NEW YORK (Reuters) - Massachusetts' top securities regulator on Thursday issued a regulatory notice to the state's roughly 700 registered investment advisers that if they use robo advisers, they must tell clients and explain the fees charged.

Robo advisers are computer software programs that offer automated investment advice such as suggestions for low-cost funds and computer-generated portfolios, usually at a lower cost than for advice provided by a human adviser.

Robos have boomed in popularity in recent years, and many investment advisers offer clients the option to use a robo adviser for asset allocation in addition to human advice for more complex questions.

The guidance, issued by the Massachusetts' Securities Division, says registered investment advisers must tell clients when they receive services performed by a robo adviser. Advisers also need to tell clients that they can go directly to the robo adviser for services, rather than go through the adviser.

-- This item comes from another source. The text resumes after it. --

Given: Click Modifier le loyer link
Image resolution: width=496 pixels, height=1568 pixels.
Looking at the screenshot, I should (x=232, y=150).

Advisers must also explain the fees that the robos charge, and which investment products and services may not be available through the robo adviser.

The guidance comes amid greater scrutiny of the automated advice industry. In April, Secretary of the Commonwealth William Galvin questioned whether robo advisers can meet the fiduciary standard that human advisers must follow.

"My office has recently raised serious concerns" about robo advisers, Galvin said. "It is vital ... that investors are fully aware of the role robo advisers play in the handling of their accounts and the limitations, restrictions and fees which result."